Tre domande ad Alberto Arbasino

L’obiettivo del nostro JAYTALKING  è quello di romopere con la banalità della critica e della comunicazione organizzata.

ABBIAMO COSì INTERCETTATO ALBERTO ARBASINO GRANDE INDISCIPLINATO IRONICO E ANTICONFORMISTA FRA UN SUO VIAGGIO E L’ALTRO E TRASCRIVIAMO QUI LE NOSTRE DOMANDE E LE SUE FULMINANTI RISPOSTE:

 

1 DOMANDA:

Hai scritto, anche recentemente, reportage  e memoir splendidi. Non pensi che la prosa morale, civile, autobiografica, etc., la non-fiction insomma, sia oggi assai più vitale del Romanzo?

ARBASINO: Grazie per gli splendidi! Nelle liste dei bestsellers vedo soprattutto romanzi di consumo

2 DOMANDA:

Pasolini è stato l’ultimo a incarnare il ruolo  dell’intellettuale profetico. Dopo di lui quella figura si dissolve nel gran circo mediatico. Ma oggi gli scrittori possono ancora essere autorevoli?
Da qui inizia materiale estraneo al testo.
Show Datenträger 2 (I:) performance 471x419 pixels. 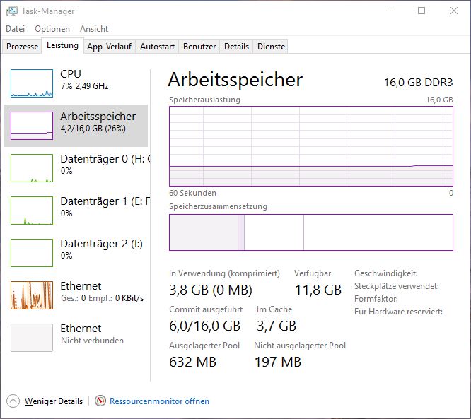pyautogui.click(x=32, y=253)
ARBASINO: Macché profeti, macché autorevoli.
3 DOMANDA:

Ci pare che tu sia un temperamento tragico anche se usi spesso un tono apparentemente frivolo-mondano che può ingannare il lettore. Un paese senza (1980), Paesaggi italiani con zombi (1998) e tanti altri tuoi libri esprimono una  vocazione di moralista intrattabile, di critico radicale del presente… altro che cronista divertito della commedia umana!

ARBASINO: Moralista radicale, ecco tutto.

 

CONCLUDENDO: NON È UNA PERFORMANCE DI STILE E DI DOVEROSA INSOUCIANCE?